*** Begin section ***
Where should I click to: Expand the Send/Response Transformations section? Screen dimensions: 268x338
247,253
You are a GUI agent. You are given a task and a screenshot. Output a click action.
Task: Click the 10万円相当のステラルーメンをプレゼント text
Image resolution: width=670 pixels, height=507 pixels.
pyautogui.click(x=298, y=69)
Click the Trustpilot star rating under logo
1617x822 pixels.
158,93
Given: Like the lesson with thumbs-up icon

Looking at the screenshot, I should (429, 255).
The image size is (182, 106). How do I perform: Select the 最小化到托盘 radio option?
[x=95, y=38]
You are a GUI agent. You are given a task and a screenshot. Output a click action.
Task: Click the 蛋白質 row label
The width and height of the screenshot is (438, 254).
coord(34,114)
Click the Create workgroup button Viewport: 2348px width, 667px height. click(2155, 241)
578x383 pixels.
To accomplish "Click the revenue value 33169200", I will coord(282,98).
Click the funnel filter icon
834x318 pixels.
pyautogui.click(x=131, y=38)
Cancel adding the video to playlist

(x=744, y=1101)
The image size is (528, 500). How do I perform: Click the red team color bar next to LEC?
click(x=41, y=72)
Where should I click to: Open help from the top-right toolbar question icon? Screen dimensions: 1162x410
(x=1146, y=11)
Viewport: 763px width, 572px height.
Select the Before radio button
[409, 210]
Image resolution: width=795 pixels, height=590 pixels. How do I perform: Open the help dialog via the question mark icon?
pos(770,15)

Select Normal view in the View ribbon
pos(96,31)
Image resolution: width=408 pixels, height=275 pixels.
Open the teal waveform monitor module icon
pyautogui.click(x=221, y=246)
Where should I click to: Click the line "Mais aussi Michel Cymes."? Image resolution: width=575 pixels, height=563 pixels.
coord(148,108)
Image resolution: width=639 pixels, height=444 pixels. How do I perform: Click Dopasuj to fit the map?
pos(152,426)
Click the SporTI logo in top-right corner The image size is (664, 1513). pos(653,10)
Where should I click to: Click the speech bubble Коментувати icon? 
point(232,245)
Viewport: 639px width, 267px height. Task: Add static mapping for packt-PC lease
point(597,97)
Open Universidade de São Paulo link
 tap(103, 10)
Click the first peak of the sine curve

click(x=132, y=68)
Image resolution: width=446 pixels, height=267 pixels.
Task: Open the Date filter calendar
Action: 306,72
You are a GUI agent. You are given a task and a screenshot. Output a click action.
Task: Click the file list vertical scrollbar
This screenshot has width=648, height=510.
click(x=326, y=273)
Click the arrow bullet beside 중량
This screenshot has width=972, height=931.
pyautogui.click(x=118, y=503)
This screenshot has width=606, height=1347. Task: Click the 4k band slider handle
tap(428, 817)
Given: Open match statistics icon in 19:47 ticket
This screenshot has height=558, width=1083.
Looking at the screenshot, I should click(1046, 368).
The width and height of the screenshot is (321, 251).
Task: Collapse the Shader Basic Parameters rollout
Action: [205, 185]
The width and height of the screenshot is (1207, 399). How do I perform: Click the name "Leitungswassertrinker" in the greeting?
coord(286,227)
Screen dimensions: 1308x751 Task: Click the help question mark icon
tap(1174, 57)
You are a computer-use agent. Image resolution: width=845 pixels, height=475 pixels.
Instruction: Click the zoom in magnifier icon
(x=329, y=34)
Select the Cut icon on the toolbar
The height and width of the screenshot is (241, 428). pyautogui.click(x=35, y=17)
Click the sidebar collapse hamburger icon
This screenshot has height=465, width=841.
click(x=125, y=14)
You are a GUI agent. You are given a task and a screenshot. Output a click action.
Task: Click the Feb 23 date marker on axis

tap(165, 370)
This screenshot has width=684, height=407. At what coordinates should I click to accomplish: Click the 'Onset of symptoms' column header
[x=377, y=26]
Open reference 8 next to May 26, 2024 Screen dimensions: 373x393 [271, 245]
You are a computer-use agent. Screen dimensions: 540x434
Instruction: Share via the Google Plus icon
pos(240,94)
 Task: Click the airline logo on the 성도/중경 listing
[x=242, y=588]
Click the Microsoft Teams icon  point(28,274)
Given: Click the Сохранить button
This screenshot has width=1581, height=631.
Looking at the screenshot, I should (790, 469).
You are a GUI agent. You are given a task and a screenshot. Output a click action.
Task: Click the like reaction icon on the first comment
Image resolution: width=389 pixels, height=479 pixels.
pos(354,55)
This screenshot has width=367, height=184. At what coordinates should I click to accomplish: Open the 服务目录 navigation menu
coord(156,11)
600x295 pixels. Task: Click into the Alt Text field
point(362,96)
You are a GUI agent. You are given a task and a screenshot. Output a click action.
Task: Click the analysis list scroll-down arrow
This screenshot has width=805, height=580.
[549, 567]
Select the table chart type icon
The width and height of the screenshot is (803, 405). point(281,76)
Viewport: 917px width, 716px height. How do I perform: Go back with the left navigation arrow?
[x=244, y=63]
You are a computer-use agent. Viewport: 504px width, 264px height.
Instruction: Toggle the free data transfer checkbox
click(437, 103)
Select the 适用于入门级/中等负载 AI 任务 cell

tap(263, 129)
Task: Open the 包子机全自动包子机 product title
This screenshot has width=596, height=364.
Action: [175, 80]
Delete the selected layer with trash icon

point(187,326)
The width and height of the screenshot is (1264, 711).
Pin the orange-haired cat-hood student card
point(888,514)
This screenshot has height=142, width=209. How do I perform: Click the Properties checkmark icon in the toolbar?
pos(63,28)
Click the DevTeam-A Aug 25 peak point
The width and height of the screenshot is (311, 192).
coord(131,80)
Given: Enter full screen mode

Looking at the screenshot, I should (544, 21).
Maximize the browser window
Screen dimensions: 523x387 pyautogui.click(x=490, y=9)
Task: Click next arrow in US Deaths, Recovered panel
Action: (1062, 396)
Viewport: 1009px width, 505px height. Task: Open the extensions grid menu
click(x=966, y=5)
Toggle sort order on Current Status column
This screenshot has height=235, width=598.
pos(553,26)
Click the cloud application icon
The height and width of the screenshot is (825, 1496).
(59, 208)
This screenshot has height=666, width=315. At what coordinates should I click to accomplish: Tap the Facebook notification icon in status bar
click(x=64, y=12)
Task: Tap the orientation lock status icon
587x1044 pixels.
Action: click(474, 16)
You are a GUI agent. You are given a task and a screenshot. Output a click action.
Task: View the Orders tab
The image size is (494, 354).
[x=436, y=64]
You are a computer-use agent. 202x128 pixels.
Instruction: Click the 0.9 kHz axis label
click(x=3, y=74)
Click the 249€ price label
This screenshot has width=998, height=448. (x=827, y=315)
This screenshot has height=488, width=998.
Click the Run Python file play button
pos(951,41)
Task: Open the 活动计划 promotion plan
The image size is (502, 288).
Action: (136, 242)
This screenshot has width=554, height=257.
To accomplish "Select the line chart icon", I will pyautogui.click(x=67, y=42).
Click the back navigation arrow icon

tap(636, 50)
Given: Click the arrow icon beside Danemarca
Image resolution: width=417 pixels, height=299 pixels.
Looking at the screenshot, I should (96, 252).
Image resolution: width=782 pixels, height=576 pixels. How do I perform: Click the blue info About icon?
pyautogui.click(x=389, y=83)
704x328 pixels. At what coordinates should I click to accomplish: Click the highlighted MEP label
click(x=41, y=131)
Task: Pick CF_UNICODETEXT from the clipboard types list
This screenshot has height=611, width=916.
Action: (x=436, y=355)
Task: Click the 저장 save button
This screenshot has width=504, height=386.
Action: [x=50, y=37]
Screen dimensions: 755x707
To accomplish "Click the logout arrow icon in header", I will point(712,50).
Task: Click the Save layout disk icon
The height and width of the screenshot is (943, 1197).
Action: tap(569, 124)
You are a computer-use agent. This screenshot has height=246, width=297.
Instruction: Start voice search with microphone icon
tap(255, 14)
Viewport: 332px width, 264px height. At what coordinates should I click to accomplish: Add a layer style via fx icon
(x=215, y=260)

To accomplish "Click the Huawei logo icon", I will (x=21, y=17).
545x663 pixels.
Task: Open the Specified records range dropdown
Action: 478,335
*** End section ***
WORK TASK: Which of the lines above carry the string "computer"? Copy every one.

OUTPUT:
You are a computer-use agent. Image resolution: width=845 pixels, height=475 pixels.
You are a computer-use agent. Screen dimensions: 540x434
You are a computer-use agent. Viewport: 504px width, 264px height.
You are a computer-use agent. 202x128 pixels.
You are a computer-use agent. This screenshot has height=246, width=297.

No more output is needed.